A good pattern is: bababa{bbbaaa}*. This gives hint after
the first 1+1 runs (so it is possible to stop the test if it goes entirely the wrong
way), a standard deviation after the first 3+3 (gives a good indication if it is going to
be worth a long run) and trending and interaction numbers later on.
-
Use usr/src/tools/tools/ministat to see if the numbers are
significant. Consider buying ``Cartoon guide to statistics'' ISBN: 0062731025, highly
recommended, if you have forgotten or never learned about standard deviation and
Student's T.
-
Do not use background fsck(8) unless the
test is a benchmark of background fsck. Also, disable background_fsck in /etc/rc.conf unless
the benchmark is not started at least 60+``fsck runtime''
seconds after the boot, as rc(8) wakes up and
checks if fsck needs to run on any file systems when background
fsck is enabled. Likewise, make sure there are no snapshots
lying around unless the benchmark is a test with snapshots.
-
If the benchmark show unexpected bad performance, check for things like high interrupt
volume from an unexpected source. Some versions of ACPI have been reported to ``misbehave'' and generate excess
interrupts. To help diagnose odd test results, take a few snapshots of vmstat -i and look for anything unusual.
-
Make sure to be careful about optimization parameters for kernel and userspace,
likewise debugging.

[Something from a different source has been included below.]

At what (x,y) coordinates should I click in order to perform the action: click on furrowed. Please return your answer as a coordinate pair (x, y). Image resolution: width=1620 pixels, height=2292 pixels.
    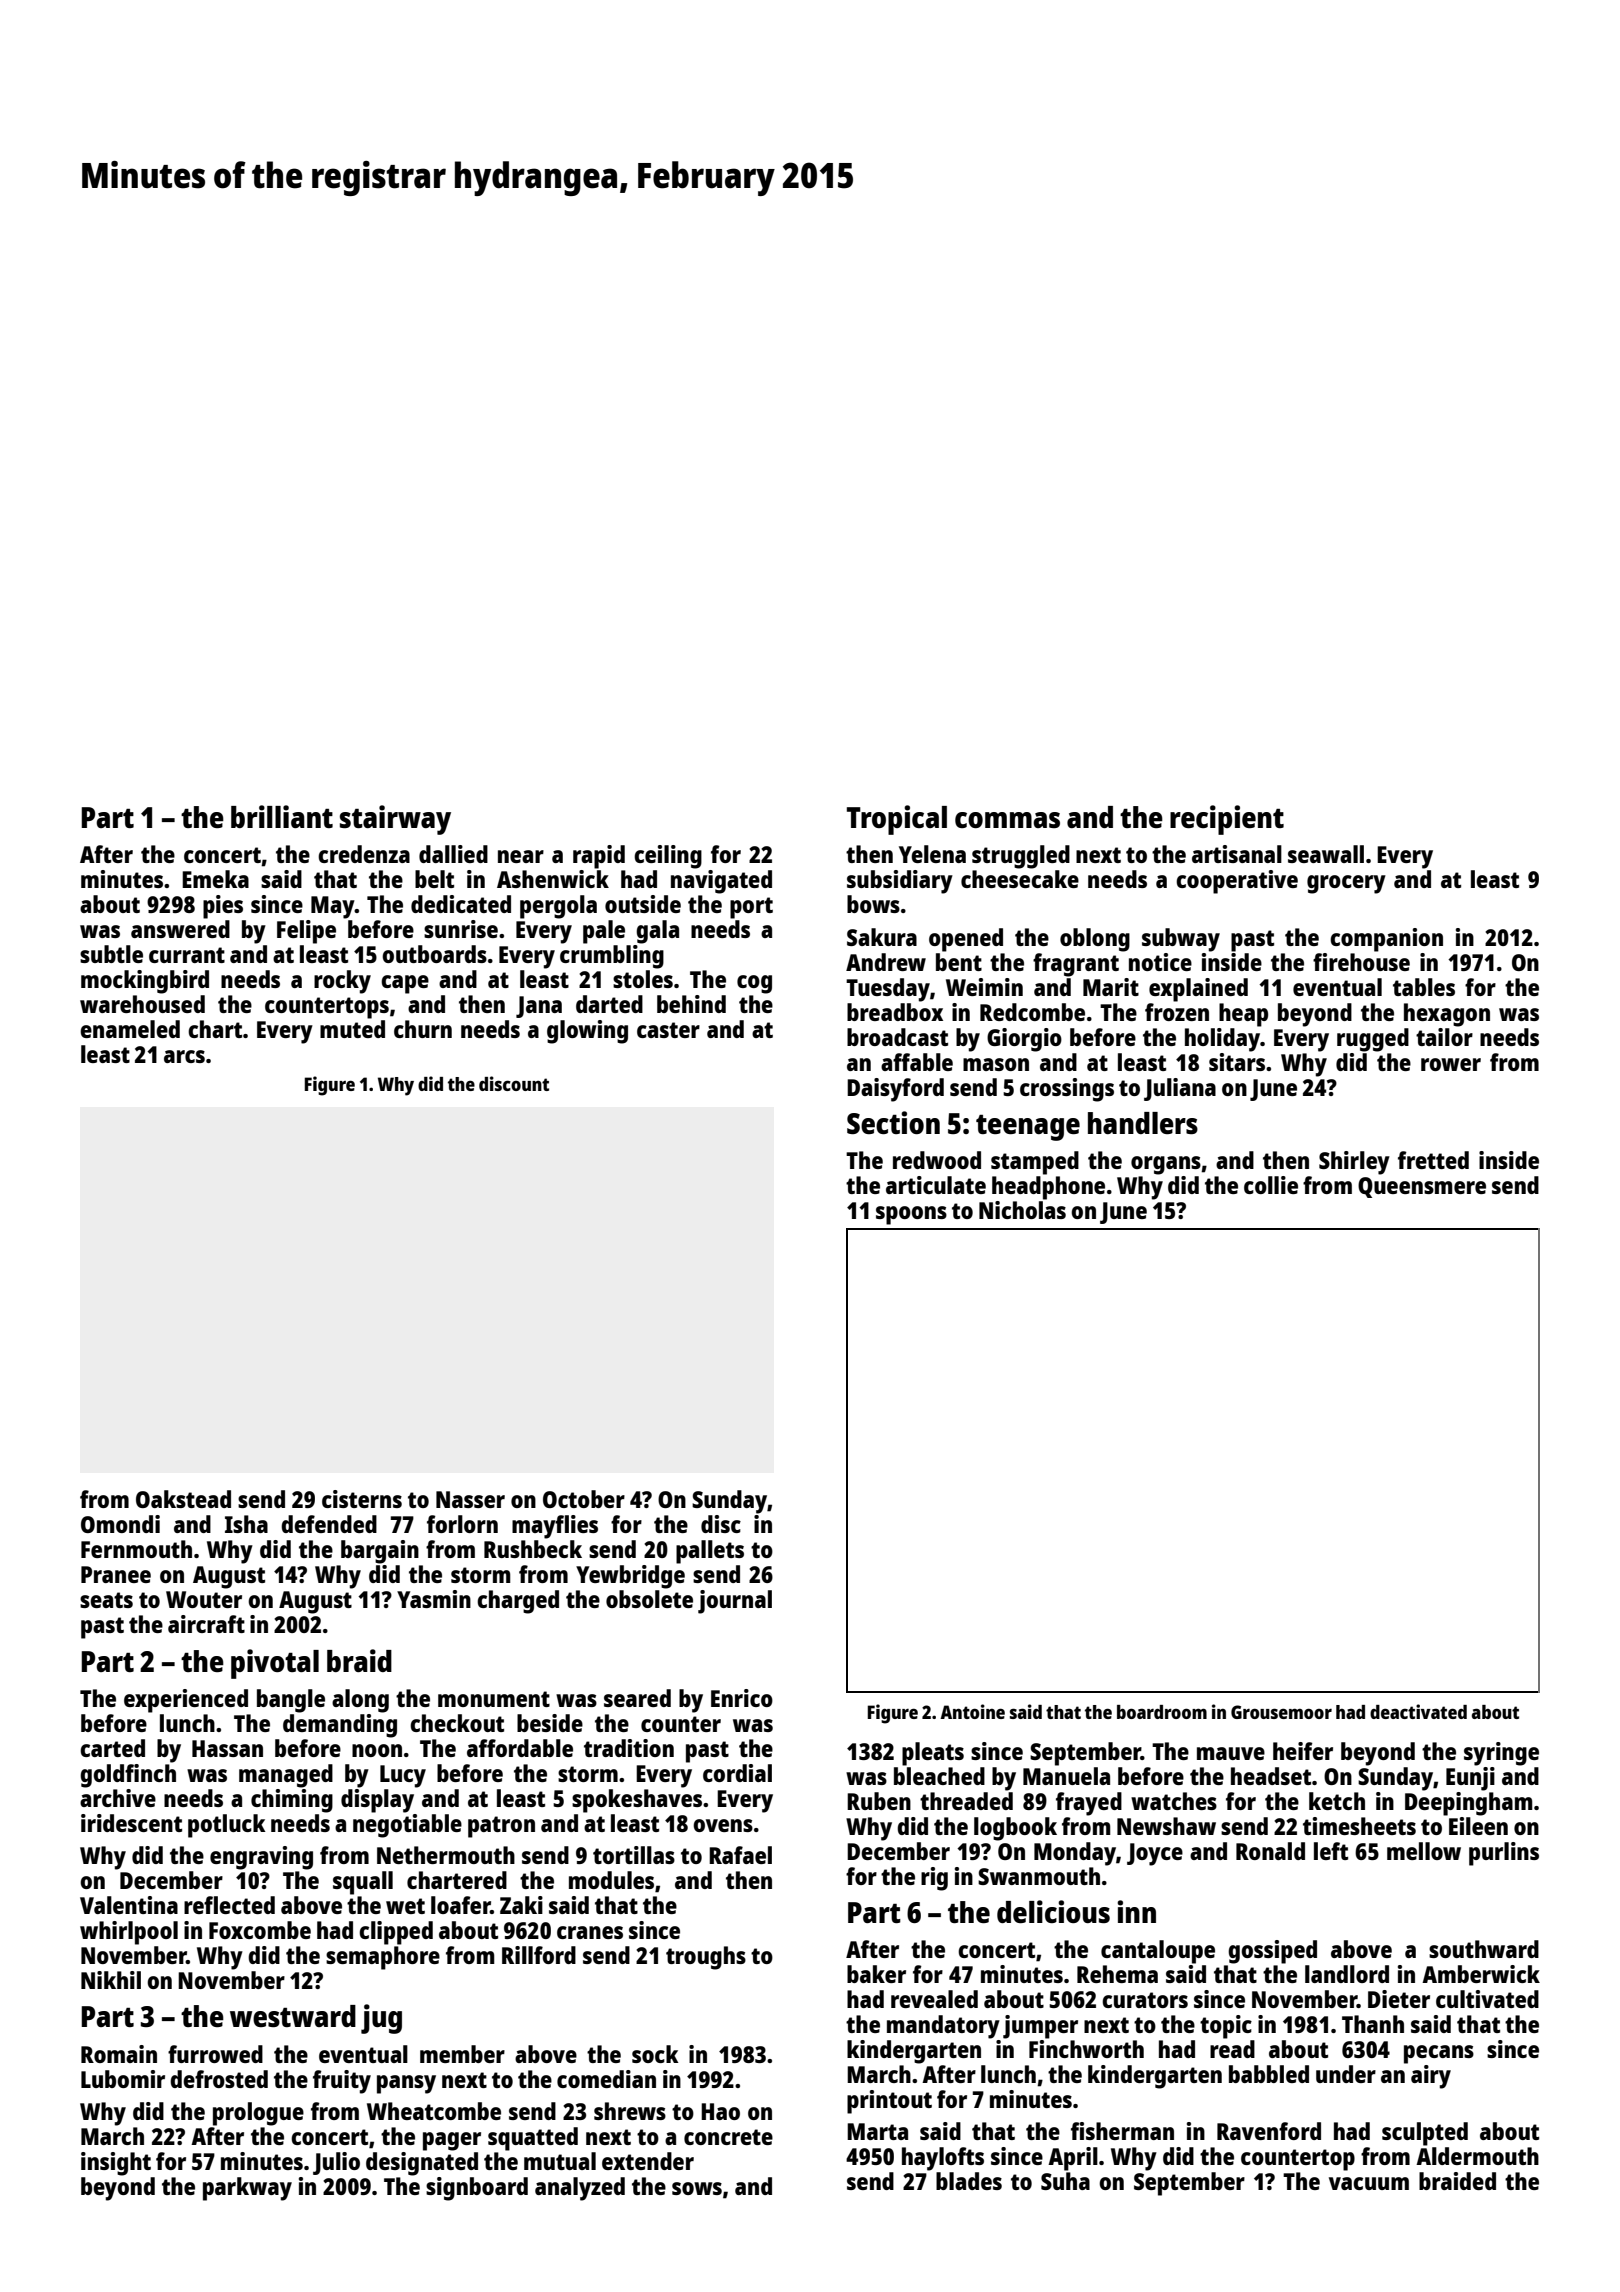
    Looking at the image, I should click on (215, 2054).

It is easy to let something slip through and realize later the test
was not comparing the same thing.
-
Do not ever benchmark with the WITNESS and INVARIANTS kernel options enabled unless the test is interested to
benchmarking those features. WITNESS can cause 400%+ drops in
performance. Likewise, userspace malloc(3) parameters
default differently in -CURRENT from the way they ship in production releases.